戦って社内交流促進!カプコン、福利厚生にeスポーツ提案

カプコン社員同士の交流を目的としたeスポーツ大会(12日)

 必殺技が決まるごとに、ワーッと沸き上がる歓声―。格闘ゲーム「ストリートファイター」シリーズで、国内eスポーツ市場をリードするカプコン。このほど同社は、社員のコミュニケーション促進を目的に、社内eスポーツ大会を開催した。企業の“福利厚生”としての活用を提示し、eスポーツ市場の裾野を広げる狙いだ。(大阪・園尾雅之)  大阪市中央区の本社付近の施設に、約450人の社員とその家族が集結。激戦を勝ち抜いたチーム同士の決勝戦の行方を間近で見守った。  今回のイベントは辻本春弘社長直々の発案。「社内でeスポーツを盛り上げたい。だが当社は運営側なのでチームは持てない」と、今回の形式に至った背景を明かす。  ここ数年で急激に注目度が高まったeスポーツ。2018年の国内eスポーツ市場は、前年比13倍の48億円と急成長している。
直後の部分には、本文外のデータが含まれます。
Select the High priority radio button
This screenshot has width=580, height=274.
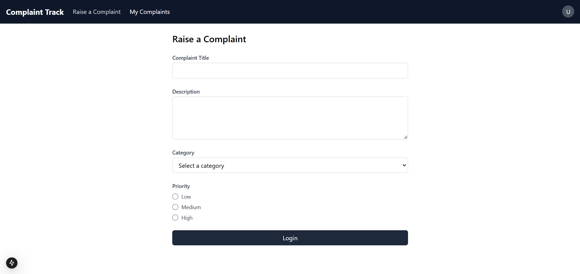pos(175,218)
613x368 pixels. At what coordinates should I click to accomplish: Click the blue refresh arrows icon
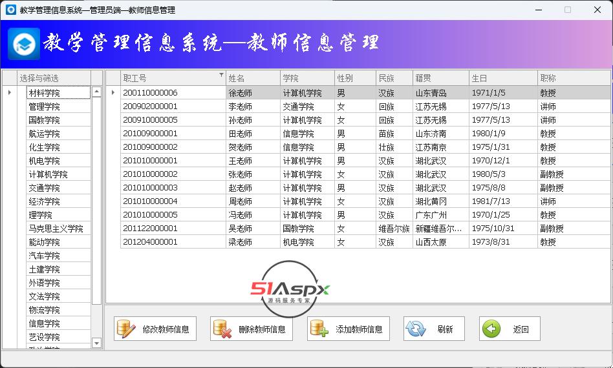pos(416,329)
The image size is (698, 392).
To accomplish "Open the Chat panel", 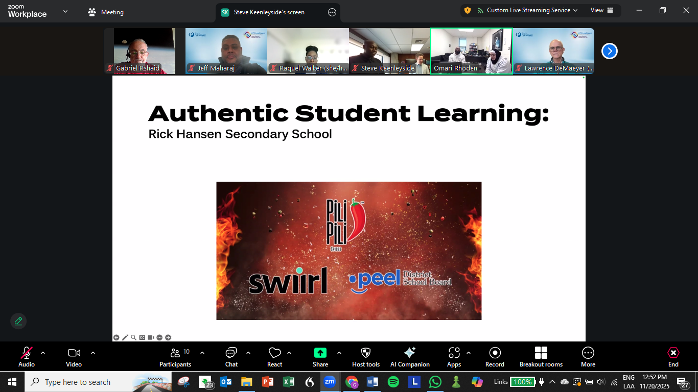I will (x=231, y=357).
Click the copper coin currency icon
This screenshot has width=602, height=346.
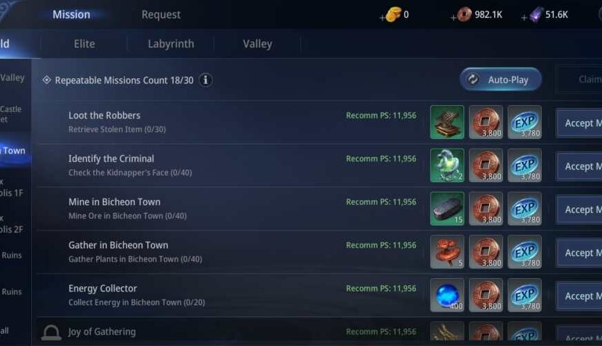pyautogui.click(x=464, y=15)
カプコンは地方自治体向けにも積極的に提案しており、全国各地から多くの問い合わせを受けているという。19年度は全国6都市で開催し、東京での決勝戦を予定するなど、大会とeスポーツの機運を盛り上げていく考えだ。  ただ、黎明(れいめい)期ゆえに未整備な点が多く、現場では手探りの状況が続く。賭博に該当しないかといった法制度面や、事業単独で黒字化できるかといった収益面など、本格的な普及にはまだまだハードルが多い。まずは“スポーツ”としていかに啓発していくかが、直近の課題といえる。  辻本社長は「社内イベントとして開催したい企業がいれば、積極的に協力したい」と、社内eスポーツ大会のプロデュースを外販する新ビジネスにも意欲を燃やす。  eスポーツは伝統的なスポーツと同様、年齢層を問わず幅広い世代が一緒に楽しめる。カプコンは今回、社員とその家族を対象にしたが、さまざまな場で新しいコミュニケーションツールになる可能性を秘めている。